In “Kung Fu Panda 3,” Po (voice of Jack Black), the Warrior of Black-and-White, continues his “legendary adventures of awesomeness” when his long-lost panda father suddenly reappears. The movie reunites the stars from the first two films, Angelina Jolie and Dustin Hoffman, and ups the marquee value with the addition of Bryan Cranston as Po’s dad and J.K. Simmons as Kai, a supernatural bull villain but will it deliver the same kind of Five Point Palm Exploding Heart Technique fun of the first two?
A quick catch-up: Over the course of two films dating back to 2008, a clumsy, giant panda named Po became an improbable hero, dumpling eating champion and kung fu master.
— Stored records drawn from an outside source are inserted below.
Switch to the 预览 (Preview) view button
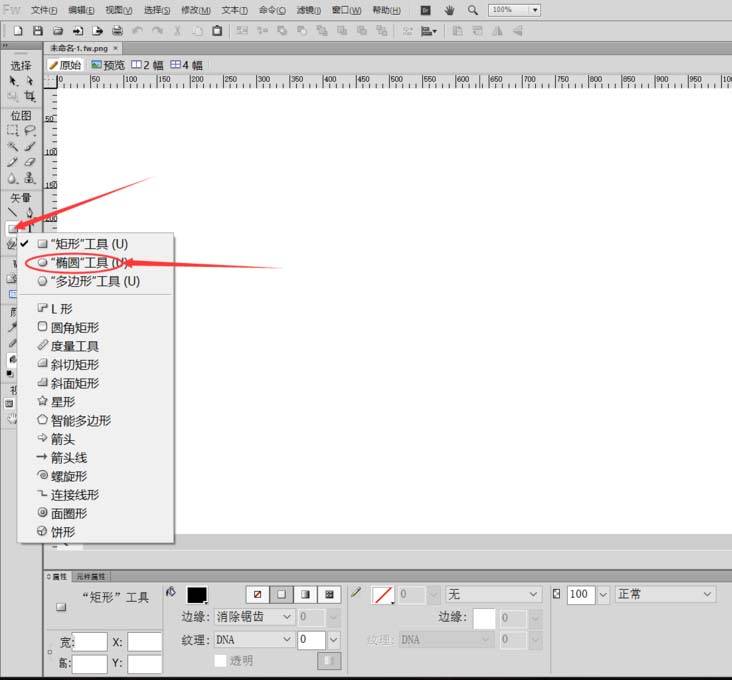 coord(108,65)
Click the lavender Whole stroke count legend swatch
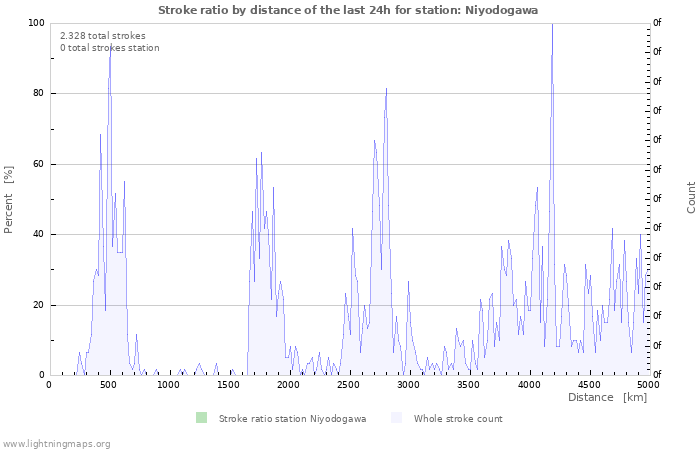700x450 pixels. click(396, 418)
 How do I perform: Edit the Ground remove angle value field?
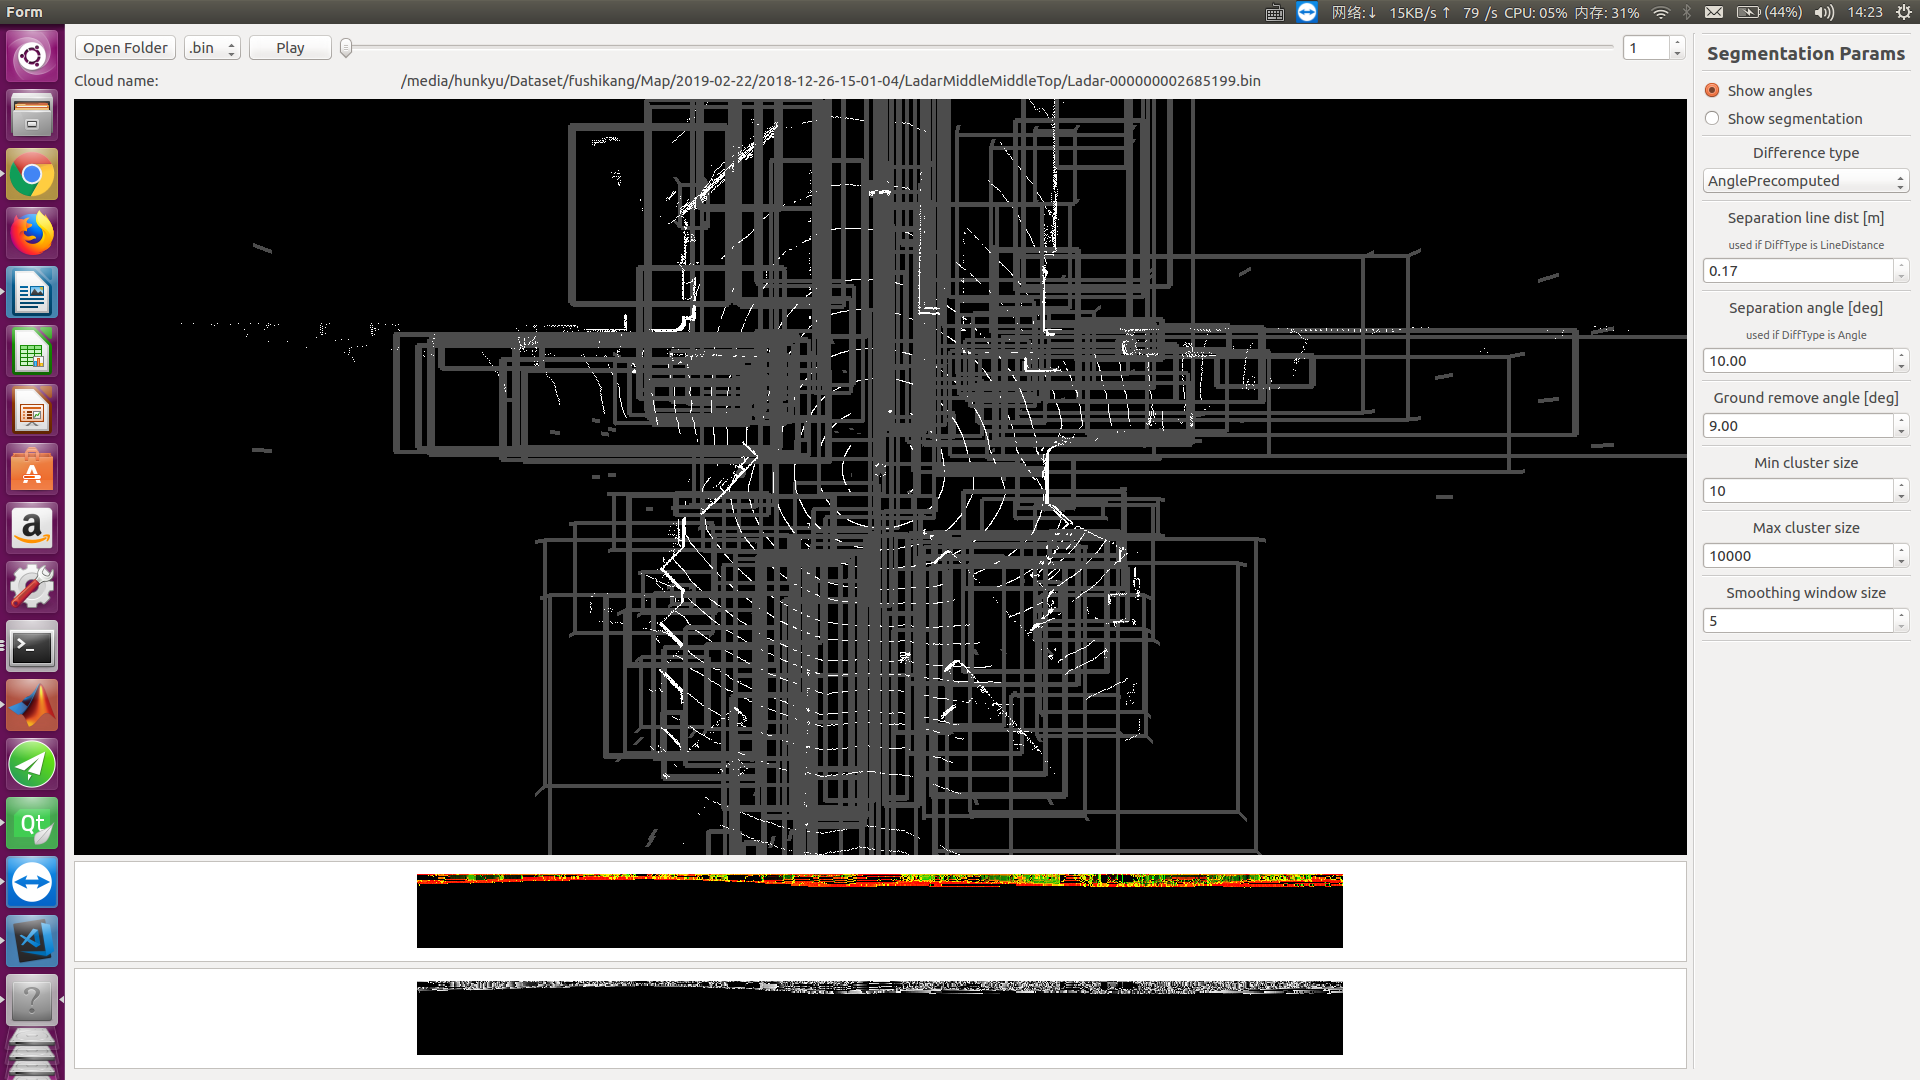coord(1797,425)
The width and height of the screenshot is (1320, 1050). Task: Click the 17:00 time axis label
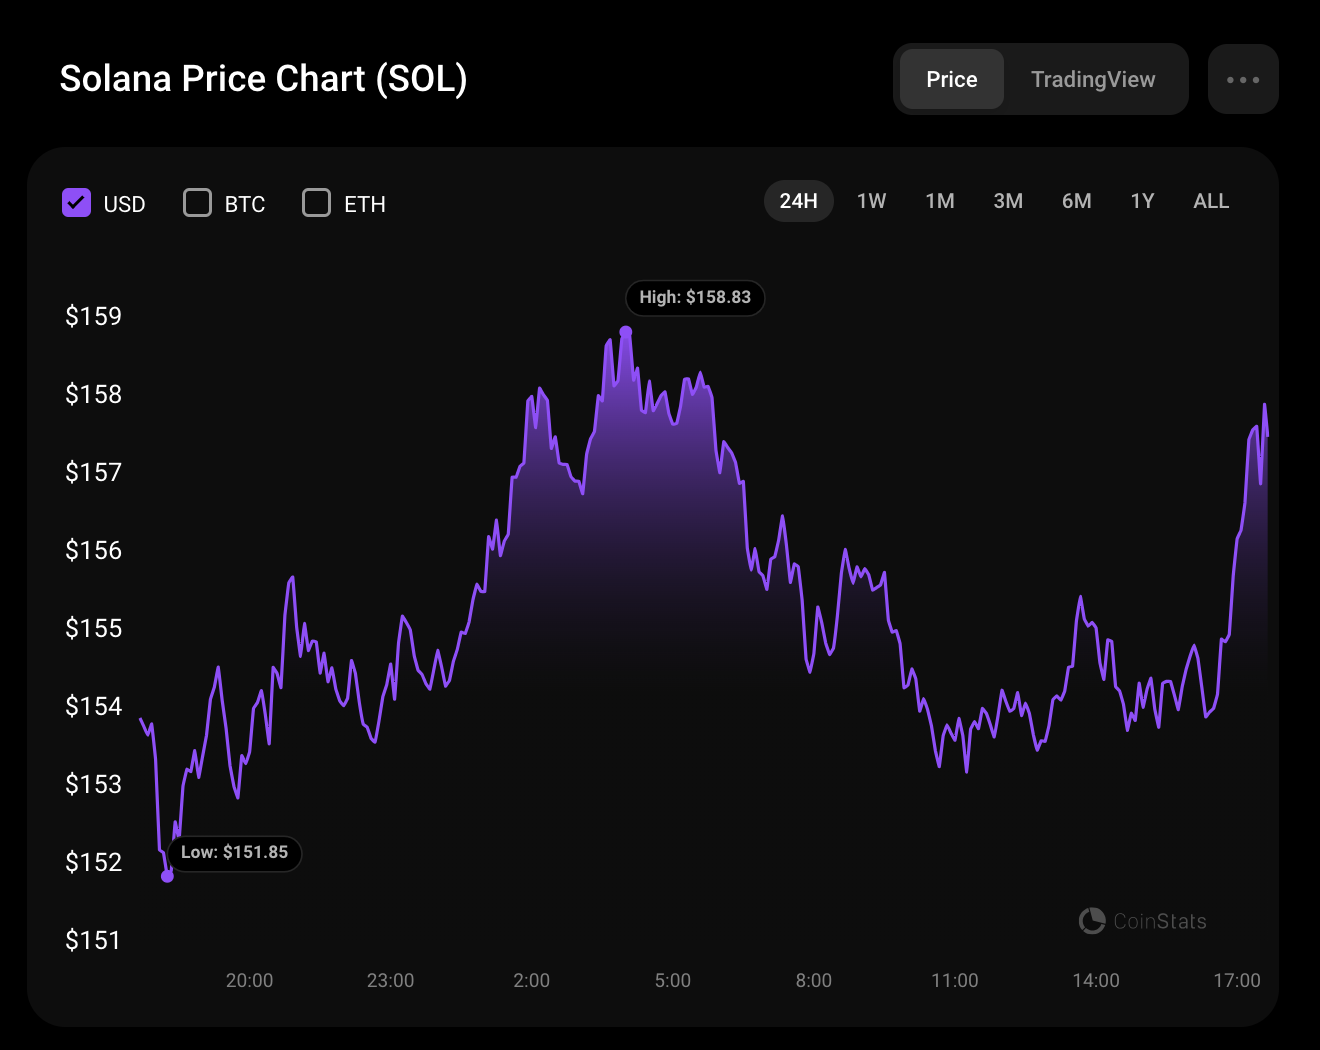pos(1237,980)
Raised by a noodle-making goose named Mr. Ping (James Hong), he becomes the leader of the Furious Five—Angelina Jolie Pitt as Tigress, Jackie Chan as Monkey, Seth Rogen as Mantis, Lucy Liu as Viper and David Cross as Crane—a celebrated band of warriors with prodigious fighting skills.
The new film sees Po reunited with his biological father Li Shan (Cranston) who takes his son back to the Panda Village so the youngster can learn about himself and become a Chi master. Meanwhile Kai (Simmons) has returned to the mortal world after a five hundred year absence with an army of Jade Warriors. He’s been collecting the Chi—the life force—of China’s masters and only needs two more for a complete set, the ancient tortoise Oogway (Randall Duk Kim) and his protégée, who happens to be Po.
The “Kung Fu Panda” movies don’t look like anything else. State of the art 3D computer animation brings the characters to life, but the gorgeous hand drawn animation in the action sequences is uncommonly sumptuous and gives the movie real character. High tech and traditional art collide to create a beautiful backdrop for the slapstick of Po and company.
Simmons and Cranston are welcome additions to the cast, bringing distinctive voices and humour to their characters.
The visuals are captivating but the star here, the reason to return for a third time to the “Kung Fu Panda” franchise, is Po. He’s a classic character, an underdog (underbear?) unsure of his abilities, going up against great challenges. He’s lovable, aspirational and audiences like to laugh with him, rather than at him. He is us… only in panda form and he—along with Jack Black’s voice work—is worth the price of admission.
“Kung Fu Panda 3” is the rare sequel that holds up to the original. It’s respectful to the story but more importantly it’s respectful to the audiences who have grown to love these characters.